# Форум для размышляющих > Творчество >  "Я люблю тебя, теперь умри"

## Chill

Документальный фильм. Вряд ли только он есть на русском.




> Двое молодых людей, Мишель Картер и Конрад Рой начали встречаться. В реальной жизни они виделись около пяти раз, в остальное время на протяжении двух лет много переписывались текстовыми сообщениями. 13 июня 2014 года Конрад Рой был найден мёртвым в машине. Причиной смерти было установлено отравление угарным газом, но когда следователи обнаружили текстовые сообщения, они узнали что Картер призывала Роя покончить с собой. После расследования Картер была арестована за непредумышленное убийство. Мишель Картер пытается доказать, что она не причастна к смерти Роя.

----------


## Wasted

Хм, ожидал, что она тоже, а так даже нечестно.

----------


## Kales

> Если толпа подталкивает человека - это можно считать за "предумышленное убийство" или тоже "непредумышленное"?

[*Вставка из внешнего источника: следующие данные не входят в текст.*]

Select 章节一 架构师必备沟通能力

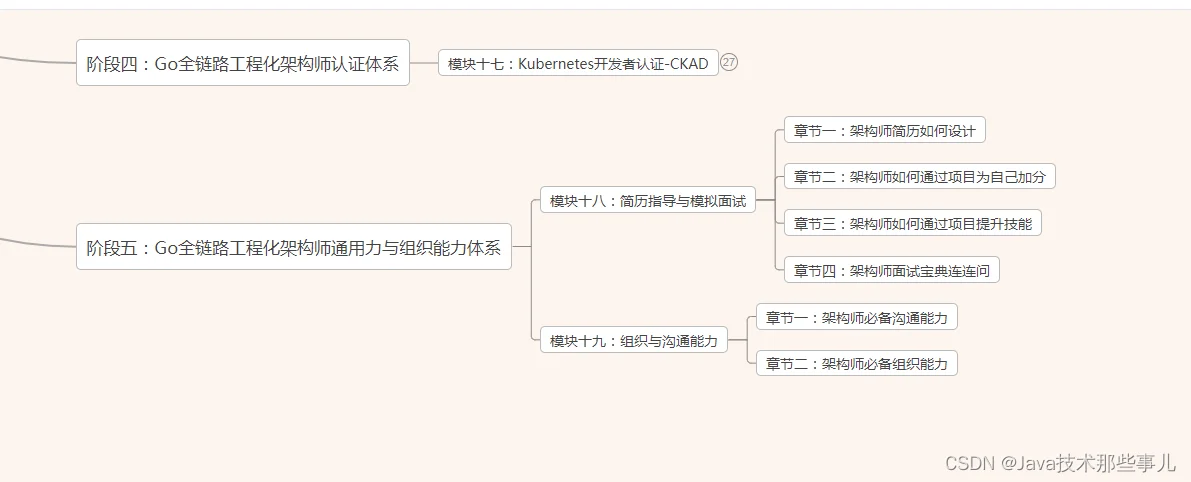857,317
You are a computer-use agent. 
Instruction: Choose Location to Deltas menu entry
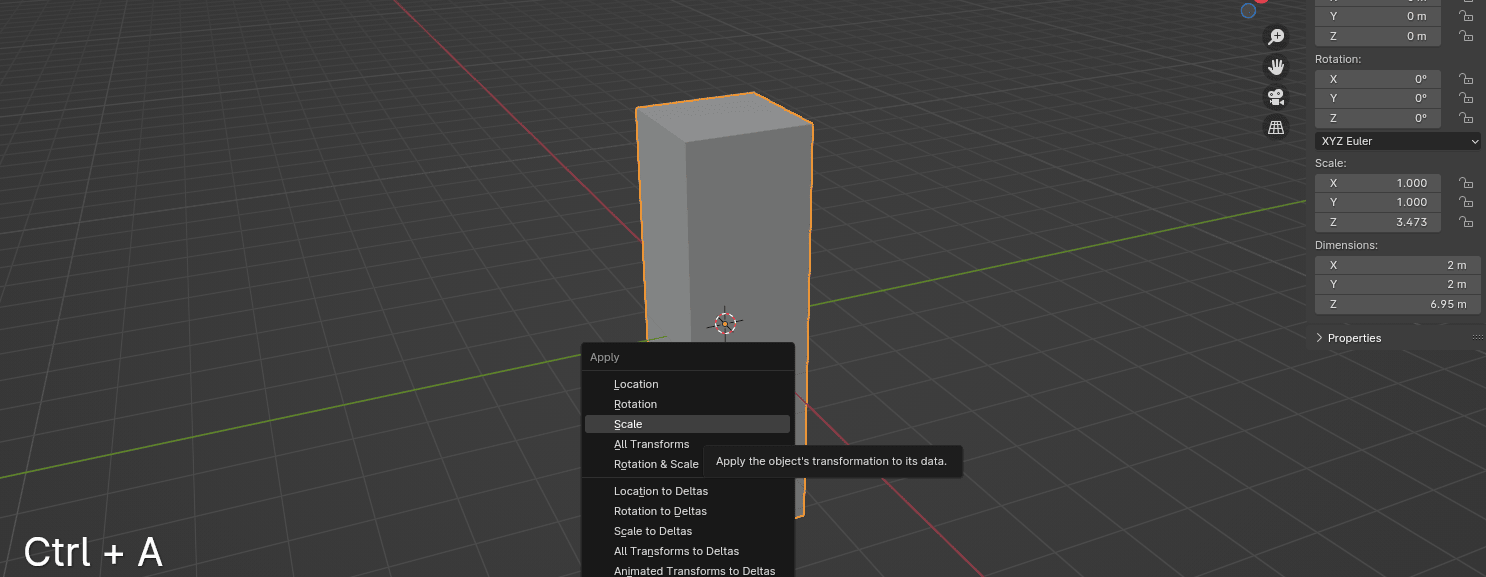click(x=660, y=491)
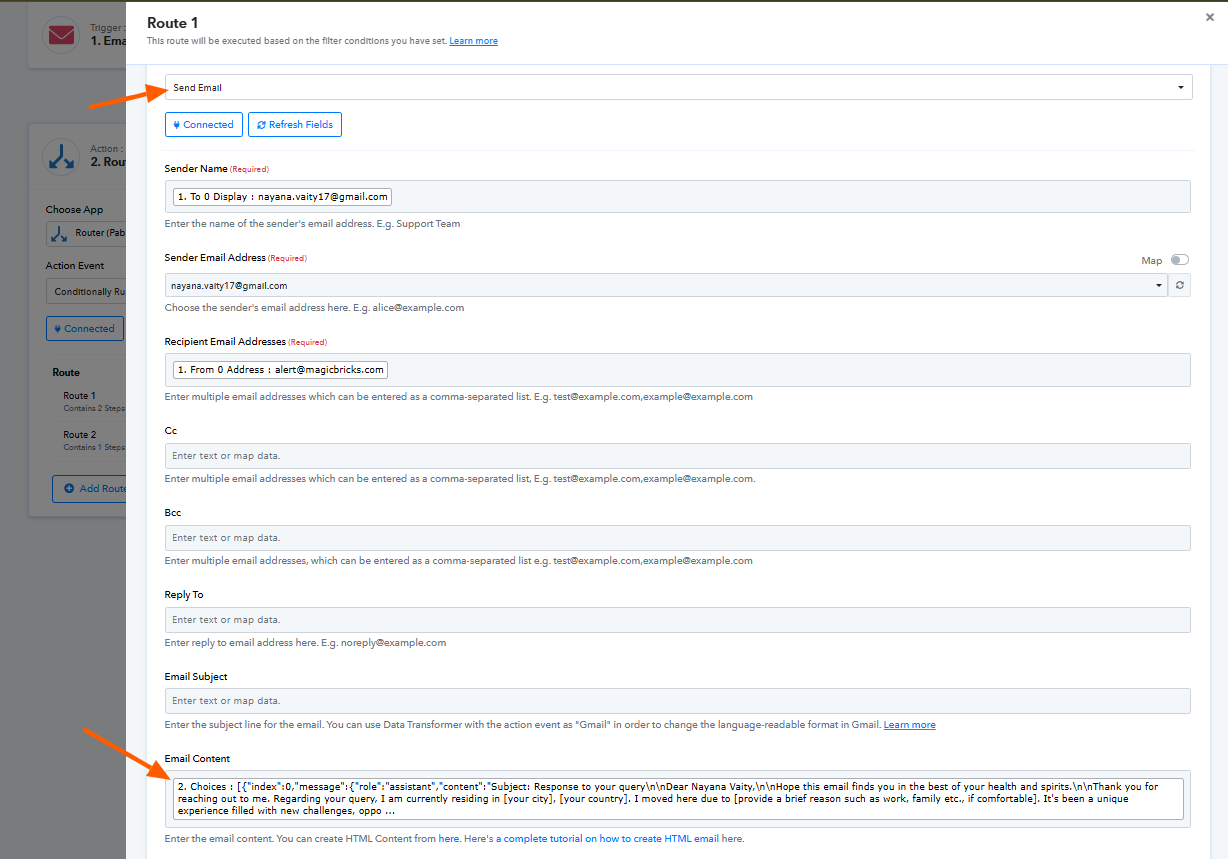Click the Email Content text area
Screen dimensions: 1228x859
pyautogui.click(x=677, y=799)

 Или если после признания человека о желании су его берут на слабо типа "хотел бы сделал", "кто говорит, тот не сможет", "да брось, куда тебе", по идее тоже "непредумышленное".

----------


## Nabat

Напомнило французский фильм "Черные небеса".

----------


## ReactorOfHate

> Мой перевод описания с викки.
> Двое молодых людей, Мишель Картер и Конрад Рой начали встречаться. В реальной жизни они виделись около пяти раз, в остальное время на протяжении двух лет много переписывались текстовыми сообщениями. 13 июня 2014 года Конрад Рой был найден мёртвым в машине. Причиной смерти было установлено отравление угарным газом, но когда следователи обнаружили текстовые сообщения, они узнали что Картер призывала Роя покончить с собой. После расследования Картер была арестована за непредумышленное убийство. Мишель Картер пытается доказать, что она не причастна к смерти Роя.


 

Знаете, читая этот пост, и если брать информацию только отсюда, то голова у меня создаёт огромное количество ситуации, как оно могло быть на самом деле. И толпа не всегда права. Ведь многие люди часто верят во все подряд и делают поспешные выводы.

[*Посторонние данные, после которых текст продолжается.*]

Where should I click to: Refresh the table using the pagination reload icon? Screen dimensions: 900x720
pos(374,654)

1 Вариант)   Представим, что парень не хотел жить, он не видит смысла в существовании, а девушка, возможно пересилив свои интересы быть с ним, решила таким образом отпустить. Под понятие призыв эта ситуация наврятли подходит, хотя надо смотреть, как она выражалась, а возможно это просто издержки перевода. Но может это считаться непредумышленным убийством? От ситуации.

2 Вариант) Хотя есть распространенные ситуации из серии, когда один партнёр предлагает расстаться, а второй в ответ говорит, что покончит с собой. И тут, девушка могла сказать, возможно не поверив всю серьёзность ситуации, из серии :" да ты обманываешь, ты не сделаешь это".


На самом деле много тут теорий можно придумать. А ещё мне было лень смотреть фильм и гуглить.

----------